## What the task requires
From the passage on early armored diving suits, output the text starting at "The first properly" and ending at "Museum in Paris.", copied word for word.

The first armored suit with real joints, designed as leather pieces with rings in the shape of a spring (also known as accordion joints), was designed by Englishman W. H. Taylor in 1838. The diver's hands and feet were covered with leather. Taylor also devised a ballast tank attached to the suit that could be filled with water to attain negative buoyancy. While it was patented, the suit was never actually produced. It is considered that its weight and bulk would have rendered it nearly immobile underwater.
Lodner D. Phillips designed the first wholly enclosed ADS in 1856. His design comprised a barrel-shaped upper torso with domed ends and included ball and socket joints in the articulated arms and legs. The arms had joints at shoulder and elbow, and the legs at knee and hip. The suit included a ballast tank, a viewing port, entrance through a manhole cover on top, a hand-cranked propeller, and rudimentary manipulators at the ends of the arms. Air was to be supplied from the surface via hose. There is no indication, however, Phillips' suit was ever constructed.
The first properly anthropomorphic design of ADS, built by the Carmagnolle brothers of Marseilles, France in 1882, featured rolling convolute joints consisting of partial sections of concentric spheres formed to create a close fit and kept watertight with a waterproof cloth. The suit had 22 of these joints: four in each leg, six per arm, and two in the body of the suit. The helmet possessed 25 individual 2-inch (50 mm) glass viewing ports spaced at the average distance of the human eyes. Weighing 830 pounds (380 kg), the Carmagnole ADS never worked properly and its joints never were entirely waterproof. It is now on display at the French National Navy Museum in Paris.
Another design was patented in 1894 by inventors John Buchanan and Alexander Gordon from Melbourne], Australia. The construction was based on a frame of spiral wires covered with waterproof material. The design was improved by Alexander Gordon by attaching the suit to the helmet and other parts and incorporating jointed radius rods in the limbs. This resulted in a flexible suit which could withstand high pressure. The suit was manufactured by British firm Siebe Gorman and trialed in Scotland in 1898.
American designer MacDuffy constructed the first suit to use ball bearings to provide joint movement in 1914; it was tested in New York to a depth of 214 feet (65 m), but was not very successful. A year later, Harry L. Bowdoin of Bayonne, New Jersey, made an improved ADS with oil-filled rotary joints. The joints use a small duct to the interior of the joint to allow equalization of pressure. The suit was designed to have four joints in each arm and leg, and one joint in each thumb, for a total of eighteen. Four viewing ports and a chest-mounted lamp were intended to assist underwater vision. Unfortunately there is no evidence that Bowdoin's suit was ever built, or that it would have worked if it had been.

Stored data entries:

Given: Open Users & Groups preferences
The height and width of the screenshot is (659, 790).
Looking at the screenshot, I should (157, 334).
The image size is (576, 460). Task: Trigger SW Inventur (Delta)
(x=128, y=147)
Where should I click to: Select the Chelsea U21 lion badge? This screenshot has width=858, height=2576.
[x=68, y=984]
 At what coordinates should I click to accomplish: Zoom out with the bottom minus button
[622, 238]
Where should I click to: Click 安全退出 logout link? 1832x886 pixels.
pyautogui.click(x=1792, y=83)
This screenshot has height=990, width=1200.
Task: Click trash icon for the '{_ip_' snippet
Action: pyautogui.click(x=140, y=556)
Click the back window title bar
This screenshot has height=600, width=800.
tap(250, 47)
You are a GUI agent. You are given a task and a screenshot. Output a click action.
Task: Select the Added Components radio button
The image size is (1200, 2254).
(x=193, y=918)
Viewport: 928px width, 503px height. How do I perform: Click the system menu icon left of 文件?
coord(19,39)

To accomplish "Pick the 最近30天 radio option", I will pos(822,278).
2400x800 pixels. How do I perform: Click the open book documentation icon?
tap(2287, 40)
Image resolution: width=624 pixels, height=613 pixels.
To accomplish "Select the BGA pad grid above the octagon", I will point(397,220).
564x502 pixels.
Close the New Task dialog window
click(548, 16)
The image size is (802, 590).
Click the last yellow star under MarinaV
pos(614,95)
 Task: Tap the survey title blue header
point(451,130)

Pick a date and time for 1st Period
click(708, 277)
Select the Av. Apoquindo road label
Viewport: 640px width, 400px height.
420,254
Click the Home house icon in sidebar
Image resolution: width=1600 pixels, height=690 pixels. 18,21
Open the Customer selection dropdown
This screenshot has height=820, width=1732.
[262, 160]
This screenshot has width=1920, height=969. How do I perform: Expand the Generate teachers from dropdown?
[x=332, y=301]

## Solution below
The first properly anthropomorphic design of ADS, built by the Carmagnolle brothers of Marseilles, France in 1882, featured rolling convolute joints consisting of partial sections of concentric spheres formed to create a close fit and kept watertight with a waterproof cloth. The suit had 22 of these joints: four in each leg, six per arm, and two in the body of the suit. The helmet possessed 25 individual 2-inch (50 mm) glass viewing ports spaced at the average distance of the human eyes. Weighing 830 pounds (380 kg), the Carmagnole ADS never worked properly and its joints never were entirely waterproof. It is now on display at the French National Navy Museum in Paris.